→ **Exercises to complete**
[1] Answer these from the Redondo Meadow passage.
(a) During which years did John and the Squad study prairie dogs at Redondo Meadow?
(b) How far, and in what direction, is Redondo Meadow from the 2017 site at the Valles Grande?
(c) What mark was given to the one-year-old female born in 2016?
[2] Copy word for word the part of the Redondo Meadow passage that begins at the words containing "REDONDO MEADOW HAS" and ends with "two months later.".
[3] Resume the Redondo Meadow passage, writing on from after its final sentence.

→ **Reading text**
-=-=-=-=-
REDONDO MEADOW HAS COME BACK TO LIFE. From 2013 through 2016, John and the Squad conducted research on Gunnison's prairie dogs (GPDs) at a site called Redondo Meadow in the Valles Caldera National Preserve (VCNP), approximately six miles west of our current 2017 site at the Valles Grande in VCNP, where we continue to study GPDs. But after the field season ended in 2016, the Redondo Meadows colony fell victim to plague and nearly every single prairie dog at our research site was dead before John returned to re-mark them two months later.
It was after this plague event that John established the new research site at the Valles Grande. But throughout the 2017 season, the Squad visited the Redondo Meadow site and found two surviving members of the stricken colony: a four-year-old female original resident who they recaptured and marked "Head", and a one-year-old female who'd been born in 2016 and who they recaptured and marked "RAB" (Ring Around the Belly). With a couple more prairie dogs scattered outside the study site, the outlook was not entirely optimistic but still hopeful (always hopeful). We do not know at this point if our survivors were infected with the plague (and perhaps had antibodies or some type of resistance) or managed to avoid infection.
-=-=-=-=-
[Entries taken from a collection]
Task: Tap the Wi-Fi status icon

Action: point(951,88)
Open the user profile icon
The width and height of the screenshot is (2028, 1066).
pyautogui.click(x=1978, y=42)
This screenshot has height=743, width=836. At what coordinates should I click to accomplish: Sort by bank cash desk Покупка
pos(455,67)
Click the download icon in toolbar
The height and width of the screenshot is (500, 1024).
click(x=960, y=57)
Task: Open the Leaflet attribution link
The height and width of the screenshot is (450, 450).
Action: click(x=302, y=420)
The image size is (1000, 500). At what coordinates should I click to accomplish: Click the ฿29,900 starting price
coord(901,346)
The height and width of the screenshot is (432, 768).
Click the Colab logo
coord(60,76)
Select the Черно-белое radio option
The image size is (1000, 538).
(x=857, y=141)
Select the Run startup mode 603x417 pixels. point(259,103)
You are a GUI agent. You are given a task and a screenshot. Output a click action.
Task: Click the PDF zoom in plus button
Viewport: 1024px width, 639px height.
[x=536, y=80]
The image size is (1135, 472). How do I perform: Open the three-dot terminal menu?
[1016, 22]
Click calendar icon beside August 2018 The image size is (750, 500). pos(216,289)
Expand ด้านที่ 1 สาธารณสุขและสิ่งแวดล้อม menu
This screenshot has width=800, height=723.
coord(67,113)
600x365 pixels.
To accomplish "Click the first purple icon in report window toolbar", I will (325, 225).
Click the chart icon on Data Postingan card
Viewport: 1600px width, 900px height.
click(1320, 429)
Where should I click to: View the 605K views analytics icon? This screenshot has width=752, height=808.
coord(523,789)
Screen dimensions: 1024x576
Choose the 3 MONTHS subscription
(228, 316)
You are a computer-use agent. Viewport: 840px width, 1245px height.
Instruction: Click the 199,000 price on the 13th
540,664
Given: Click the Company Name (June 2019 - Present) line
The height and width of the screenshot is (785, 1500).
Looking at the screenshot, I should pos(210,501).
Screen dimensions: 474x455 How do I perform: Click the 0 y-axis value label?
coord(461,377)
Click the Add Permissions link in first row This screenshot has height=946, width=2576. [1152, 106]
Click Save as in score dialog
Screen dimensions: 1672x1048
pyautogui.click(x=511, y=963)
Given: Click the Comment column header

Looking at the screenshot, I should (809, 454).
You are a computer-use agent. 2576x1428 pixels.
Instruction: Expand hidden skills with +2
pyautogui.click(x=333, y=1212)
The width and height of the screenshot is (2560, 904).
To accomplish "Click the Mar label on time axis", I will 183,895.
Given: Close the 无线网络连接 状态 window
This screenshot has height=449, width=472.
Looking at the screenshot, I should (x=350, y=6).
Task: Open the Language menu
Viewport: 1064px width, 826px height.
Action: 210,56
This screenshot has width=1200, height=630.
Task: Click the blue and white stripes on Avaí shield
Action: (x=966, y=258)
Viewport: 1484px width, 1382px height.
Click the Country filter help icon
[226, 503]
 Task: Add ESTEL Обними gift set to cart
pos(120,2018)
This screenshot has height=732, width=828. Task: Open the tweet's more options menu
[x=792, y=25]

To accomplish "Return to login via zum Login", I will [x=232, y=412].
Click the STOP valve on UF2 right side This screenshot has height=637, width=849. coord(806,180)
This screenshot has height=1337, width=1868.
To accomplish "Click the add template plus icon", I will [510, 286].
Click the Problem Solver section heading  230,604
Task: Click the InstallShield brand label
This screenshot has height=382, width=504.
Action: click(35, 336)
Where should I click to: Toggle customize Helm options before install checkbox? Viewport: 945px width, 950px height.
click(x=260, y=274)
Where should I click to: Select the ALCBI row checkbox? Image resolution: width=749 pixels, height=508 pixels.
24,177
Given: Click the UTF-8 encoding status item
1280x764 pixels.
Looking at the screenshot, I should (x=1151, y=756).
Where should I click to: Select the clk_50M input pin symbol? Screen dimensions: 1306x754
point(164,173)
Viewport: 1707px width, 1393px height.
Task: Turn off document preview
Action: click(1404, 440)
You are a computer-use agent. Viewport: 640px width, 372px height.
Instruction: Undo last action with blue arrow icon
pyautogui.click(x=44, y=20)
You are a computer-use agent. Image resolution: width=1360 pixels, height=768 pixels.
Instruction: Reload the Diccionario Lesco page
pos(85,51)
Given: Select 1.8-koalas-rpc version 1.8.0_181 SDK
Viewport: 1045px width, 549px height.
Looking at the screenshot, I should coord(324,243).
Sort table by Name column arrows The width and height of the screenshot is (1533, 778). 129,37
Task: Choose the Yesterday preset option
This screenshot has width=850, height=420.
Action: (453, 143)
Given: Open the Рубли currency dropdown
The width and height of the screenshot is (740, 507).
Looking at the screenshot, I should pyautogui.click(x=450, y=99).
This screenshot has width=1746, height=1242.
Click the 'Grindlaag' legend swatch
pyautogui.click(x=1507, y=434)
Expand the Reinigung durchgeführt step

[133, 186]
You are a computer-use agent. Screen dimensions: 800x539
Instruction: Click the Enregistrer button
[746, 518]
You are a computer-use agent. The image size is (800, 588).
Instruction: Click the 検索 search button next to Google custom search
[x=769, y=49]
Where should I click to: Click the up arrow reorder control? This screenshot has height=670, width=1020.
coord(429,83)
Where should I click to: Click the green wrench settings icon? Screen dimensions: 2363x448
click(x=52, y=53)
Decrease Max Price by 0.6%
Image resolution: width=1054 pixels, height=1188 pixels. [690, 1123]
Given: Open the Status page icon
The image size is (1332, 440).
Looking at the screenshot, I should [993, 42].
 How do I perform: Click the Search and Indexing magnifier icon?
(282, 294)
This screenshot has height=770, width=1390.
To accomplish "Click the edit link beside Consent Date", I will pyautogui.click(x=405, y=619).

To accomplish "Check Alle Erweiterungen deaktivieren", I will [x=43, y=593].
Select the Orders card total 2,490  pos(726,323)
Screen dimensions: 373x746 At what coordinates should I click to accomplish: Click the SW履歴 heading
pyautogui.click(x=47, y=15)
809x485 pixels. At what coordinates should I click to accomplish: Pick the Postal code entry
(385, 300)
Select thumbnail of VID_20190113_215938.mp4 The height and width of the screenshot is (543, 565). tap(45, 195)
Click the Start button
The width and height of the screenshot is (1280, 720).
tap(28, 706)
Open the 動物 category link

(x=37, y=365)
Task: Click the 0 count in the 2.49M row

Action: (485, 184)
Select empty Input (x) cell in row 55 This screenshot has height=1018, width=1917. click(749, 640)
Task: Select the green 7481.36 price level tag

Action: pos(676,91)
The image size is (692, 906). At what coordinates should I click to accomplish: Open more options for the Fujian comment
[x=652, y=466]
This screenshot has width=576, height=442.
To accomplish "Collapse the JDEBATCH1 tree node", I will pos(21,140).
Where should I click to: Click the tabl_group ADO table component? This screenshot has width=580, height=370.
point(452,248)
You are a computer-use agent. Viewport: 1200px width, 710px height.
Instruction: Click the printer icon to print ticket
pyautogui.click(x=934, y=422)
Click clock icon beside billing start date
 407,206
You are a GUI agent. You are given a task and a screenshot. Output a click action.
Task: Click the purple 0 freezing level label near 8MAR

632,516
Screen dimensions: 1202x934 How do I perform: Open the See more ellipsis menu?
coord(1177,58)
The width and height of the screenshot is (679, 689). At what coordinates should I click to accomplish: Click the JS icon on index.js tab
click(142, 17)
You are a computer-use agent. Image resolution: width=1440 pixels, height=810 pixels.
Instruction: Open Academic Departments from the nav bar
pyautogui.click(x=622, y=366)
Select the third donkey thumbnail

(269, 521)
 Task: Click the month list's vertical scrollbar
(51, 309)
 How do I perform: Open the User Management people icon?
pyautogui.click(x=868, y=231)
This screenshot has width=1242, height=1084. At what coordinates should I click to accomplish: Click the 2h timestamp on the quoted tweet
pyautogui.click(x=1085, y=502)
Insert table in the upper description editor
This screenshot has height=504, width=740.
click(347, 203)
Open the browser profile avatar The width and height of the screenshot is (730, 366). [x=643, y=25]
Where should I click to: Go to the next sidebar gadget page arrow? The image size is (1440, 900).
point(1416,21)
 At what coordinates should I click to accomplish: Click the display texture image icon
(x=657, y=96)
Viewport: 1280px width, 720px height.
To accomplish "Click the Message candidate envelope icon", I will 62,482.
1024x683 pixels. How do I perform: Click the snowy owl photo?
-=-=-=-=-
→ **Set of answers**
[1]
(a) From 2013 through 2016.
(b) Approximately six miles west.
(c) "RAB" (Ring Around the Belly).

[2]
REDONDO MEADOW HAS COME BACK TO LIFE. From 2013 through 2016, John and the Squad conducted research on Gunnison's prairie dogs (GPDs) at a site called Redondo Meadow in the Valles Caldera National Preserve (VCNP), approximately six miles west of our current 2017 site at the Valles Grande in VCNP, where we continue to study GPDs. But after the field season ended in 2016, the Redondo Meadows colony fell victim to plague and nearly every single prairie dog at our research site was dead before John returned to re-mark them two months later.

[3]
A couple of days ago, after spending the season photographing the new colony at the Valles Grande, Mariana Rivera Rodriguez (field assistant and former squaddie) went back to Redondo Meadow with the goal of capturing and marking any surviving prairie dogs. Gladly, she found Head and RAB not only alive and well, but each mothering a litter of new juveniles. Who the father may be, we cannot say, but he is likely one of the prairie dogs lingering on the edges of the study site and occasionally coming nearer. Regardless, Mariana and John are optimistic about the prospects of a repopulation of Redondo Meadow.
The next couple of weeks, as John and the Squad finish trapping and conducting alarm-call experiments at the Valles Grande, Mariana will be trapping and tagging the mothers and offspring at Redondo Meadow. Let's hope for as many females among the offspring as possible, so that not too many of them disperse.